WORK INSTRUCTION -> Below are records to print word for word; include none of their pictures.

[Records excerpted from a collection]
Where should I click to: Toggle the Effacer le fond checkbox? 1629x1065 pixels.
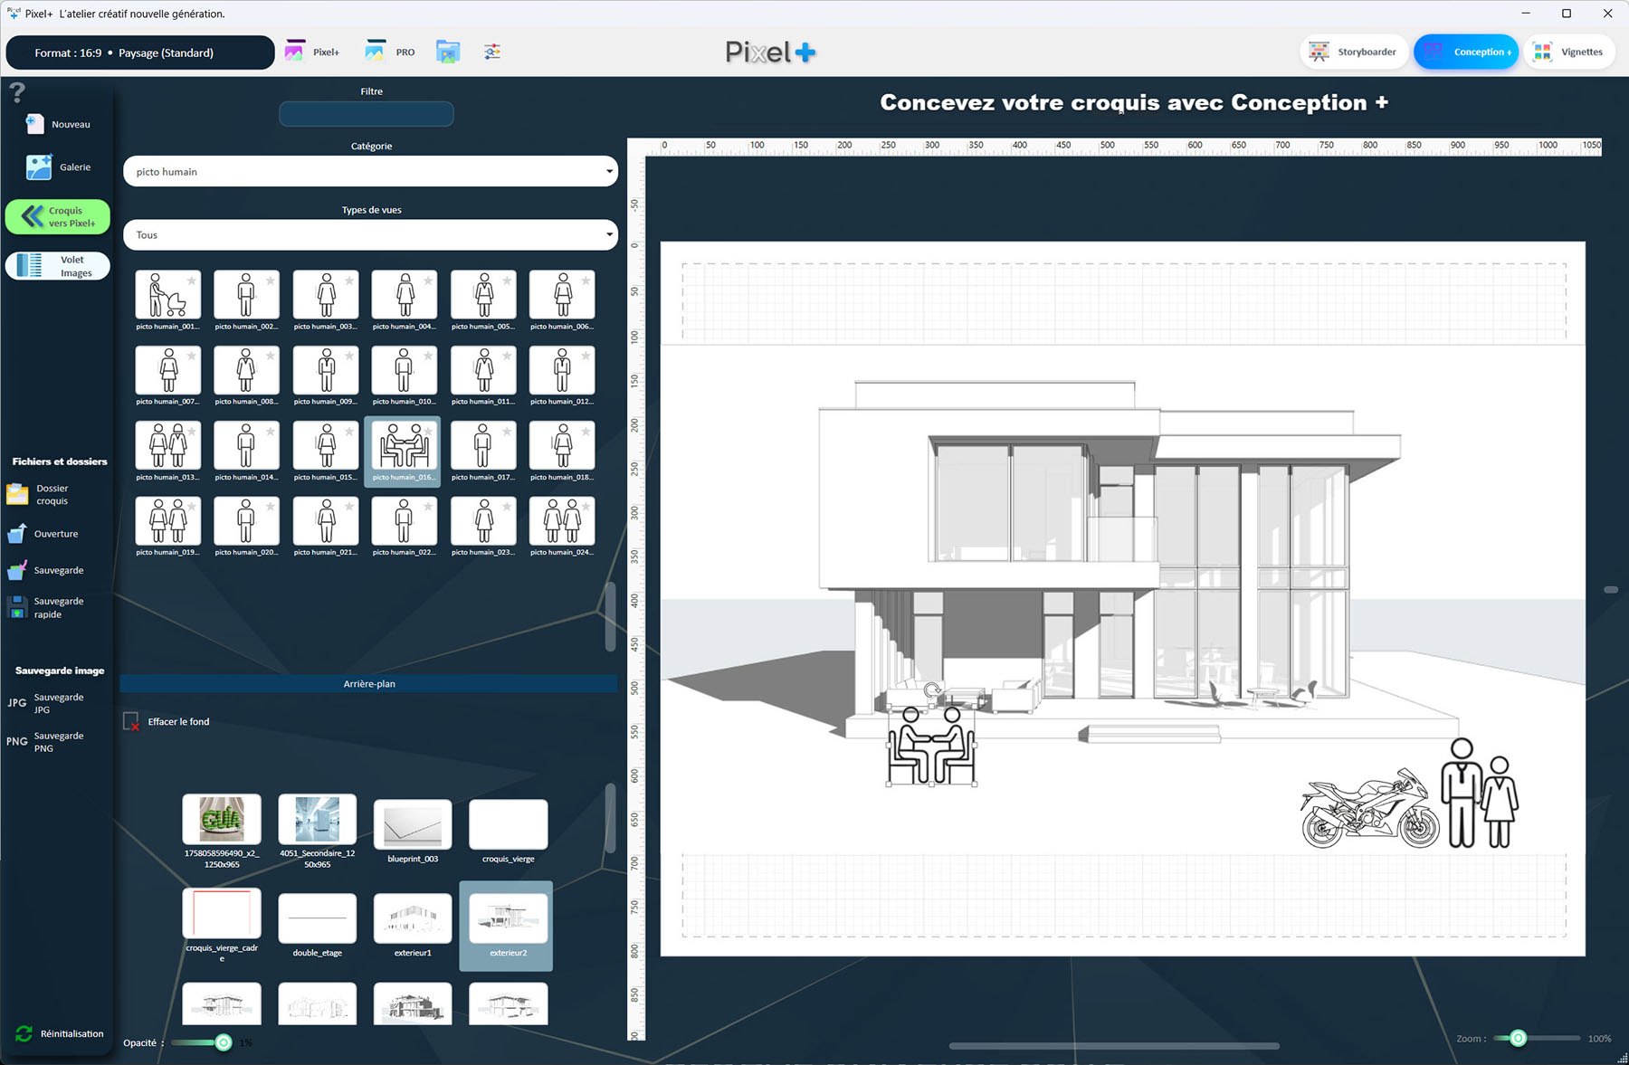click(131, 721)
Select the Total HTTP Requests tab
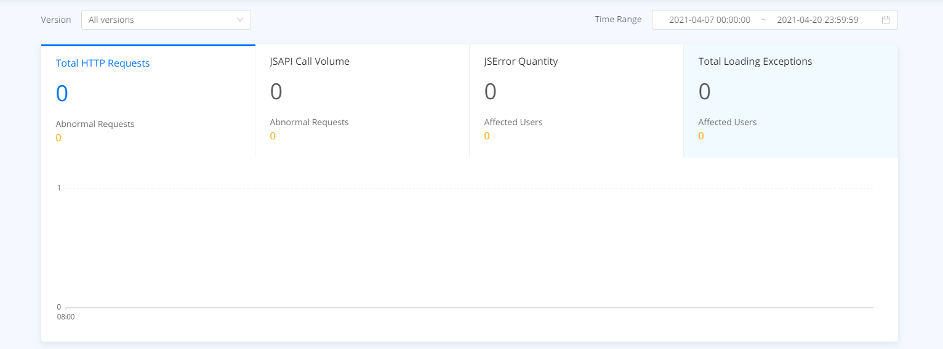Image resolution: width=943 pixels, height=349 pixels. 148,101
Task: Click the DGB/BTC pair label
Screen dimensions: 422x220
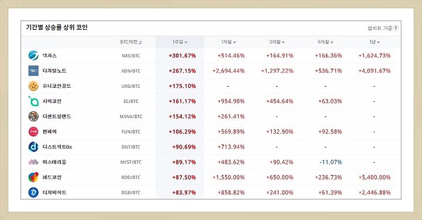Action: click(x=131, y=193)
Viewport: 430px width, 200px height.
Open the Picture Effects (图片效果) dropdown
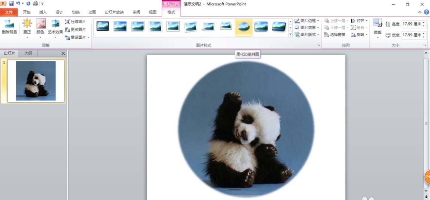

ANSWER SECTION ->
Where should I click to: Toggle the Effacer le fond checkbox? 1629x1065 pixels.
click(131, 721)
Select the Total HTTP Requests tab
Image resolution: width=943 pixels, height=349 pixels. 148,101
Task: Click the DGB/BTC pair label
Screen dimensions: 422x220
Action: click(x=131, y=193)
Viewport: 430px width, 200px height.
Open the Picture Effects (图片效果) dropdown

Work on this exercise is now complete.